**Task objective:** Repeat, word for word, every line from the line holding "You are a GUI" through the final line of the entries below. Skip all pictures.

**Extracted data:**
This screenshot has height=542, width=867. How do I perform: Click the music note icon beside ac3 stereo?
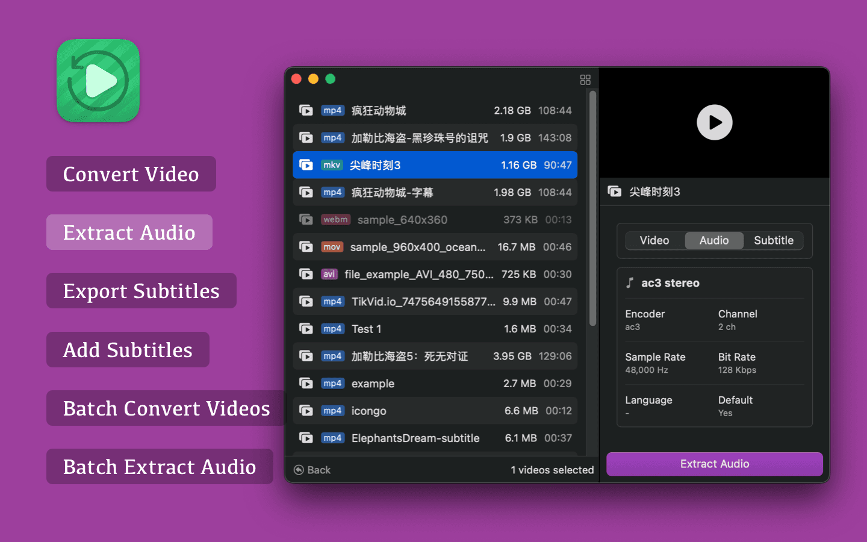[x=630, y=283]
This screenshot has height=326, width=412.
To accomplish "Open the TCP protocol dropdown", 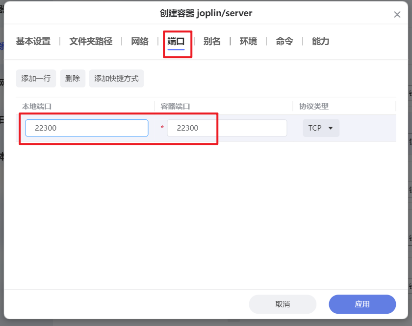I will pos(321,128).
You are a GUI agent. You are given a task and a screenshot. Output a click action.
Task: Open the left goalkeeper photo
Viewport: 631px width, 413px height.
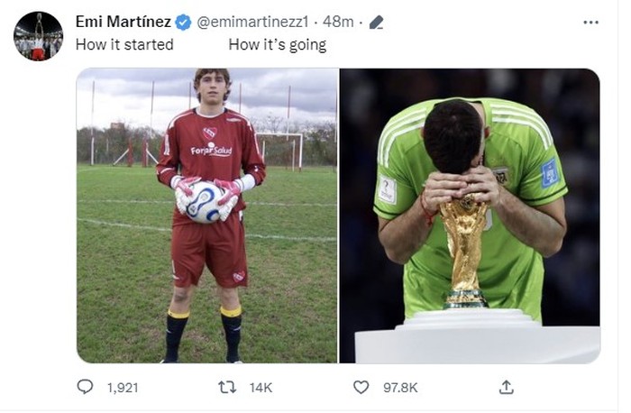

**The answer:**
You are a GUI agent. You are given a task and a screenshot. Output a click action.
Task: Open the left goalkeeper photo
Viewport: 631px width, 413px height.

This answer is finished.